Sir John Vincent McCanny (born 25 June 1952) is the emeritus Regius Professor of Electronics and Computer Engineering at Queen's University Belfast, and director of the Institute of Electronics, Communications and Information Technology.

==Education==
He earned a BSc from the University of Manchester in 1973, a PhD in Physics from the University of Ulster in 1978, and a DSc in Electrical and Electronics Engineering from Queen's University Belfast in 1998.

==Career==
John was a professor at Queen's University of Belfast. He was also active in industries.

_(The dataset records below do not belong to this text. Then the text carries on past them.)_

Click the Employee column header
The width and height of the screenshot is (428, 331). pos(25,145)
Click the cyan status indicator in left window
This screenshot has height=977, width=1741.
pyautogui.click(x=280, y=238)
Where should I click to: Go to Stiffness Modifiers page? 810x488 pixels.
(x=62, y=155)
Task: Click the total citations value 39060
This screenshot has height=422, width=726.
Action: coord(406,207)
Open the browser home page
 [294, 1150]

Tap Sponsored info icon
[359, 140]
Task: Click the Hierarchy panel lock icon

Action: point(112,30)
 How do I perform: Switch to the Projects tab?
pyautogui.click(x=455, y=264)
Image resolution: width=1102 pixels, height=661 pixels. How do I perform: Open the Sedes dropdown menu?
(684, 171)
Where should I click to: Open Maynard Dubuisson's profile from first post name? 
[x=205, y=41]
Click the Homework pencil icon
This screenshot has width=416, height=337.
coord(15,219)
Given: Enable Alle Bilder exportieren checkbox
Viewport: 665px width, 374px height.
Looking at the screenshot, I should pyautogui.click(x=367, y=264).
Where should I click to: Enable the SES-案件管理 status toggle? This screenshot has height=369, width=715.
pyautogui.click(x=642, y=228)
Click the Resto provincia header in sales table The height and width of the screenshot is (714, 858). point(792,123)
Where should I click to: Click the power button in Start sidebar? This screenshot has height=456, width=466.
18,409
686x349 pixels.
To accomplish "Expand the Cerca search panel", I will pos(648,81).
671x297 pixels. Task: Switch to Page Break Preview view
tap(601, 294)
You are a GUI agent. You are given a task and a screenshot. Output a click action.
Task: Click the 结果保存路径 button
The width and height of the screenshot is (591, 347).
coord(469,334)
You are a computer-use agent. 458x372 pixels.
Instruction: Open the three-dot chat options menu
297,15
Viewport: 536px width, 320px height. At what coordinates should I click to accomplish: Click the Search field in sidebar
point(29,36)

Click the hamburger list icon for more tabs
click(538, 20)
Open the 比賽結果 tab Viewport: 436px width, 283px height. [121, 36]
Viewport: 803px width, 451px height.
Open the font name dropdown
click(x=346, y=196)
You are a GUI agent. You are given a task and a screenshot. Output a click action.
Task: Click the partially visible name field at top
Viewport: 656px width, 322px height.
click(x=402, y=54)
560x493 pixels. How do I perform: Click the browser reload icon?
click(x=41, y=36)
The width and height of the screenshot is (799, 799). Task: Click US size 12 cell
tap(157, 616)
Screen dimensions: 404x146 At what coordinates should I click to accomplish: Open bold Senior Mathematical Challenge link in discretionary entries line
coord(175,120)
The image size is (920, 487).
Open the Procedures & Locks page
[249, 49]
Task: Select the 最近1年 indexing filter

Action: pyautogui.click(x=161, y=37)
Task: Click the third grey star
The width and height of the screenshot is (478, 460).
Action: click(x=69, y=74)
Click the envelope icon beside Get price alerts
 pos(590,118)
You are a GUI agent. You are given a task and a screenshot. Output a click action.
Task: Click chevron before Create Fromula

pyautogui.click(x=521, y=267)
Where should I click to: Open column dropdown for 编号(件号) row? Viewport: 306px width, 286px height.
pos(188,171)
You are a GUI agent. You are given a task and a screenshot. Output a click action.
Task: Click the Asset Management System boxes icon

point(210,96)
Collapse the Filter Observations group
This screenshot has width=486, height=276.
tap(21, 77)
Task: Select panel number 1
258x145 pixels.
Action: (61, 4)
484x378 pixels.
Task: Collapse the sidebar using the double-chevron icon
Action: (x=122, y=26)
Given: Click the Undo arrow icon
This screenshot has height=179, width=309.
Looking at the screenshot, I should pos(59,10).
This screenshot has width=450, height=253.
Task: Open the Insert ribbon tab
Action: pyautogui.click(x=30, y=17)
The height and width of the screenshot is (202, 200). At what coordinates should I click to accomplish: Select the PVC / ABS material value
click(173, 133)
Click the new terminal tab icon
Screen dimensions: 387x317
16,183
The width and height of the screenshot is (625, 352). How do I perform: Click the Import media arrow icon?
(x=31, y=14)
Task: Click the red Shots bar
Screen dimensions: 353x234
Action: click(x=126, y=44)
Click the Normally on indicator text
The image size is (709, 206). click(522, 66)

He has co-founded two companies - Amphion Semiconductor Ltd. (acquired by Conexant) and Audio Processing Technology Ltd (acquired by Cambridge Silicon Radio). He is on the board of Titan IC Systems Ltd.

==Honours and awards==
- In 1995 He was elected a Fellow of the Royal Academy of Engineering
- 1999 He was elected a Fellow of the Institute of Electrical and Electronics Engineers.
- 2002 He was elected a Fellow of the Royal Society
- 2003 He won the "RDS - Irish Times Boyle Medal for Scientific Excellence".
- 2006 He was awarded the Faraday Medal by the Institution of Engineering and Technology.
- 2011 He was awarded the Cunningham Medal by the Royal Irish Academy.
- 2017 McCanny was knighted in the 2017 New Year Honours for services to higher education and economic development.